Si bien el C. auris es el objetivo principal del estudio actual publicado en Nature Biomedical Engineering, la versatilidad de la plataforma dSHERLOCK sugiere un potencial mucho más amplio. La investigación realizada por Amy Heathcote, estudiante de posgrado en el laboratorio de la profesora Weckman, ya ha demostrado que el sistema puede adaptarse para detectar otras especies de hongos invasores, incluyendo Candida albicans, Candida parapsilosis y Candida glabrata.
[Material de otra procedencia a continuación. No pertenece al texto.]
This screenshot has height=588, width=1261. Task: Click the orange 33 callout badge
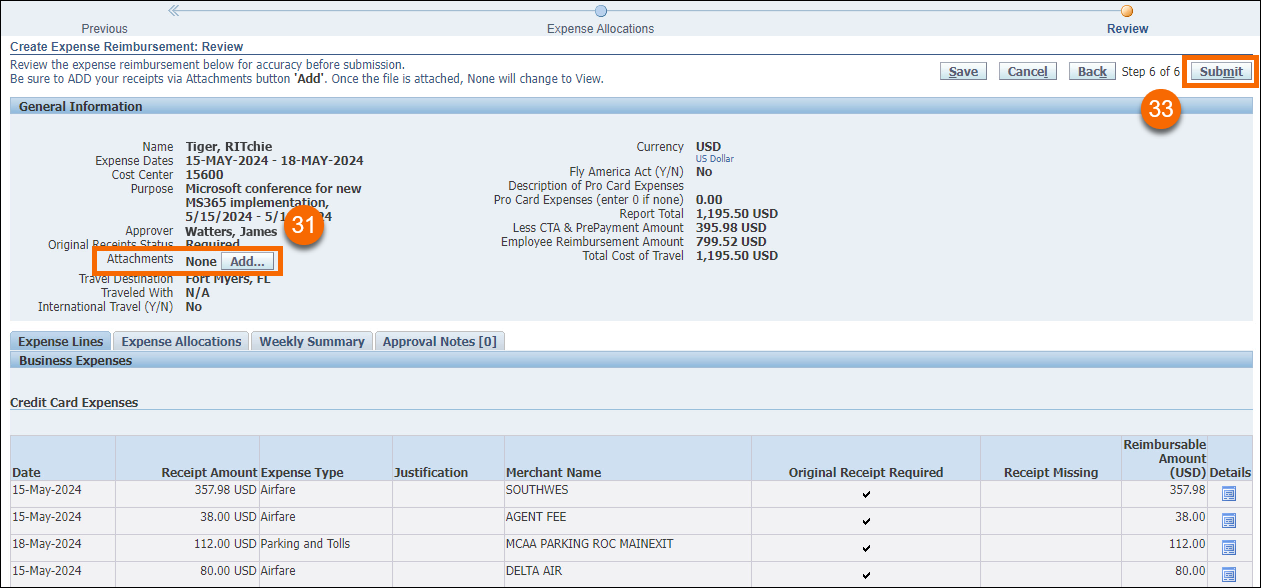pyautogui.click(x=1160, y=110)

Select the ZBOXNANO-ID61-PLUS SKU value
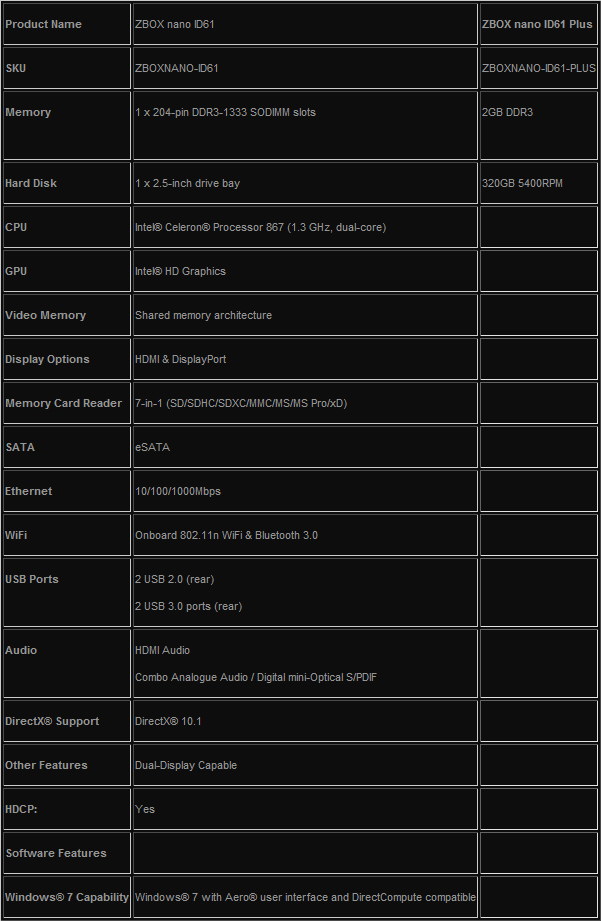[538, 68]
Esta adaptabilidad es una fortaleza central de los diagnósticos basados en CRISPR. Simplemente reprogramando el "ARN guía" (guide RNA) que dirige las enzimas Cas, los investigadores pueden reequipar el sistema para buscar diferentes bacterias, virus u hongos. Esta flexibilidad convierte a dSHERLOCK en una tecnología de plataforma en lugar de un dispositivo de un solo uso, posicionándola como una herramienta poderosa contra futuras pandemias o amenazas biológicas emergentes.
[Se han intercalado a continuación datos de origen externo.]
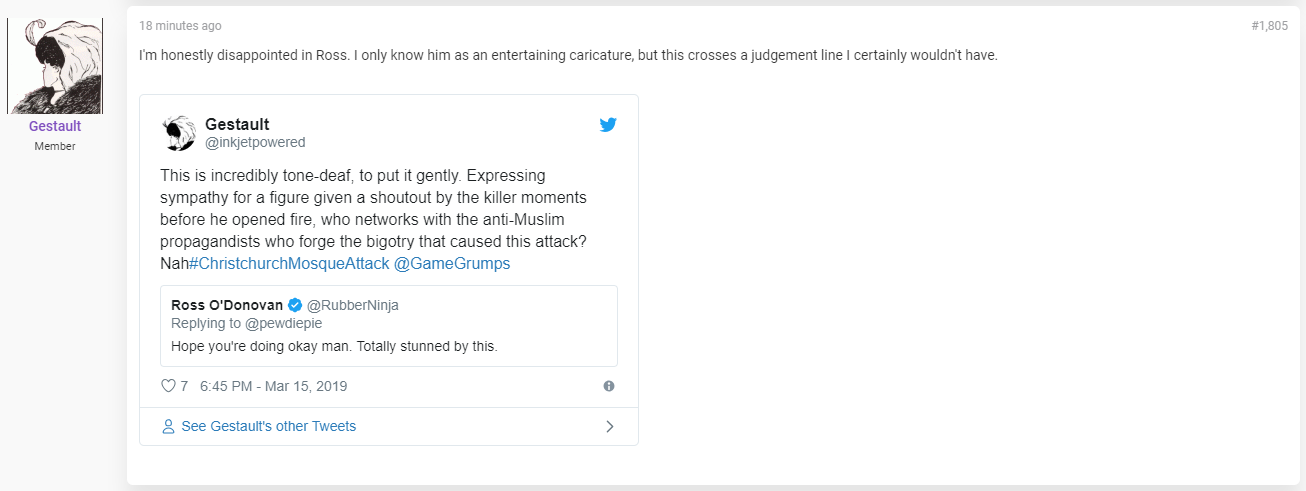Open Gestault's tweet profile picture

(x=178, y=132)
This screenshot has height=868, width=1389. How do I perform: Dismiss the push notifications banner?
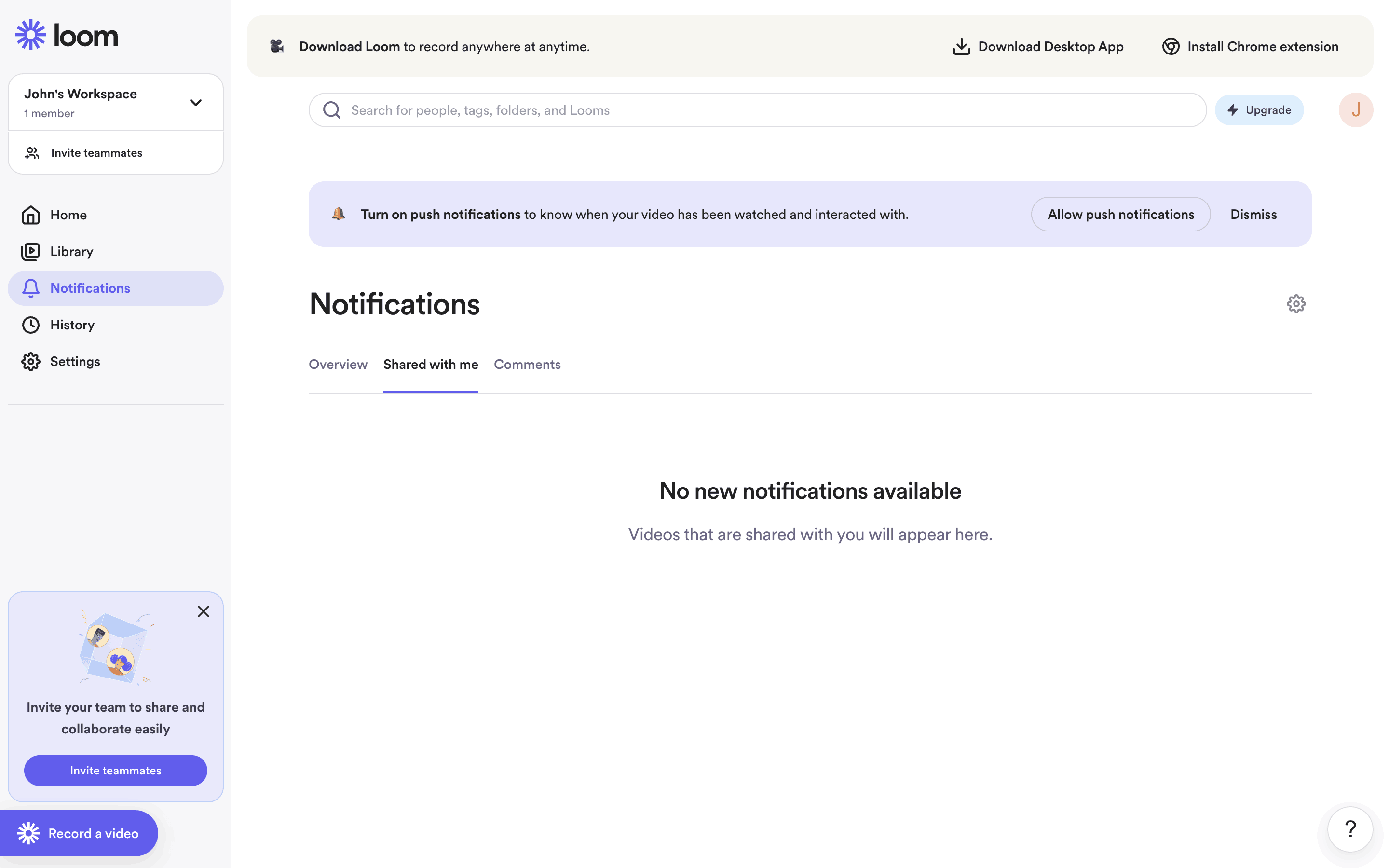1253,214
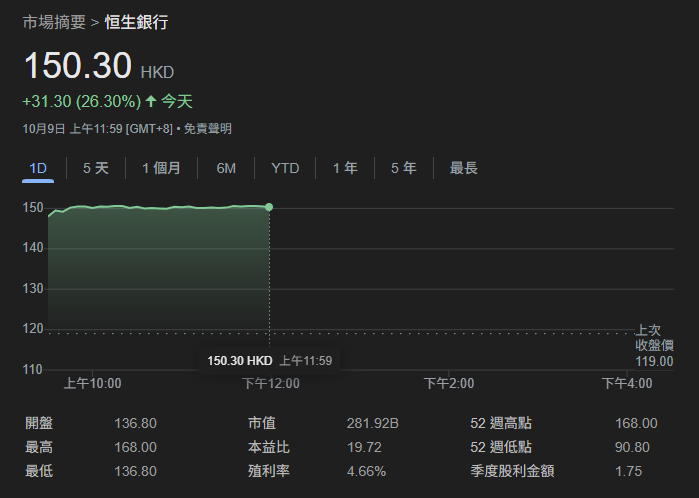699x498 pixels.
Task: Select the 5 年 range tab
Action: pos(403,168)
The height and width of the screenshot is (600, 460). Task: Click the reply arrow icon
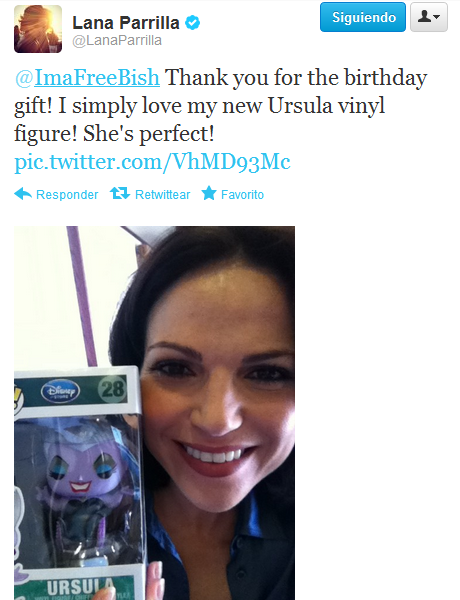(x=23, y=194)
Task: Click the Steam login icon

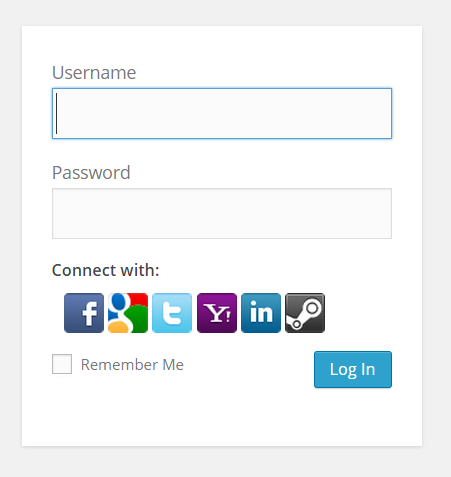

El diseño de ingeniería de dSHERLOCK enfatiza la accesibilidad. A diferencia de muchas herramientas de diagnóstico avanzadas que requieren entornos con temperatura controlada y hardware costoso, dSHERLOCK está diseñado para funcionar a temperatura ambiente. Esta característica es particularmente crítica para las aplicaciones de salud global, donde no siempre se pueden garantizar cadenas de frío fiables y electricidad continua.
La profesora Weckman, que ocupa la Paul Cadario Chair in Global Engineering, considera esta portabilidad como un factor clave para democratizar el acceso a los diagnósticos médicos avanzados. El equipo está explorando actualmente aplicaciones más allá de la atención médica clínica, investigando cómo podría desplegarse la tecnología para el monitoreo de la calidad del agua y la gestión de enfermedades agrícolas.
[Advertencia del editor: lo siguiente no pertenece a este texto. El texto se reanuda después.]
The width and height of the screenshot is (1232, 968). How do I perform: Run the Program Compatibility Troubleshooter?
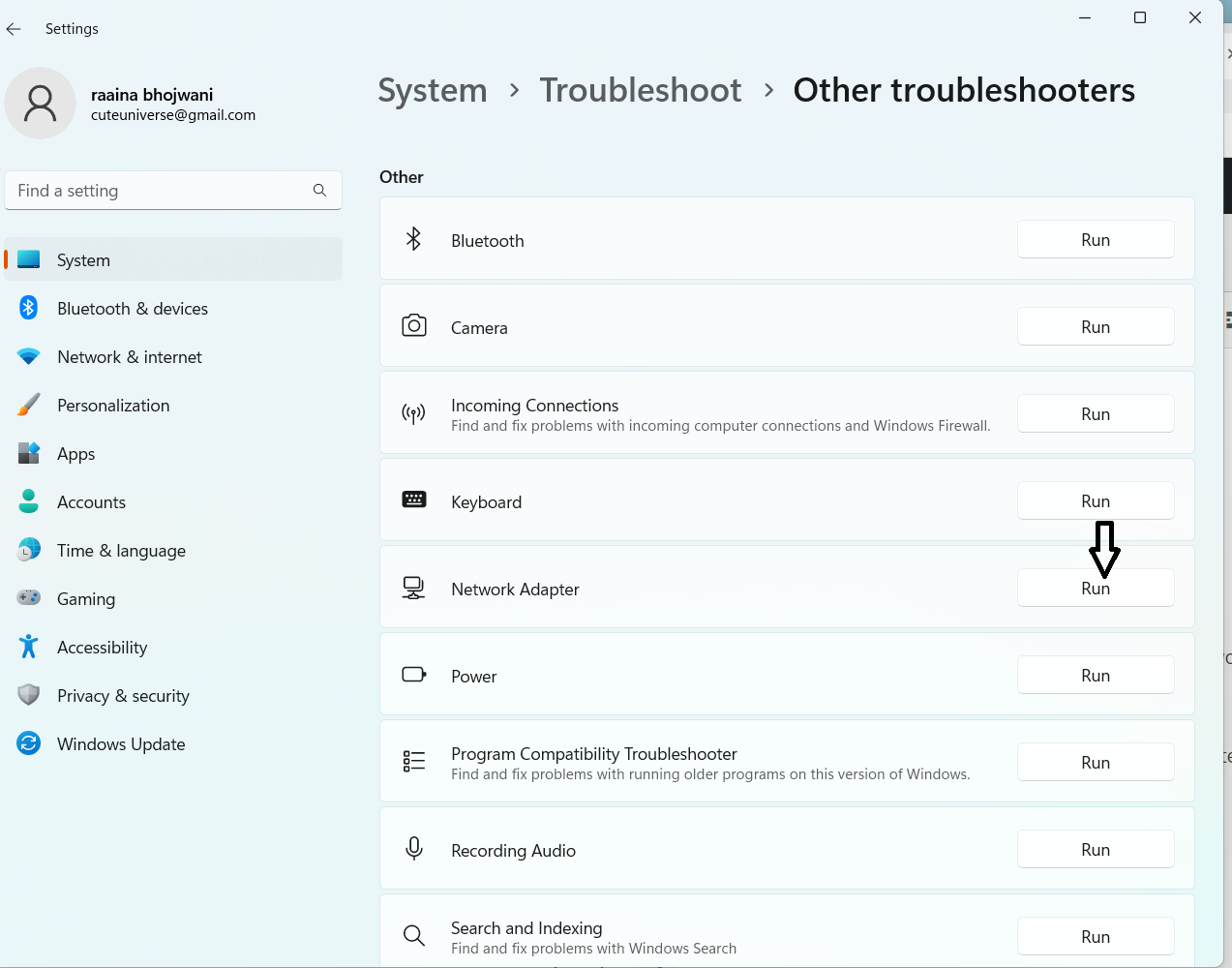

Al aprovechar las capacidades de reconocimiento de patrones de la inteligencia artificial, dSHERLOCK convierte las reacciones bioquímicas en datos procesables con una velocidad sin precedentes. A medida que los hospitales de todo el mundo continúan luchando contra la marea de la resistencia antimicrobiana, innovaciones como esta proporcionan la inteligencia necesaria para mantenerse un paso por delante de los patógenos en evolución.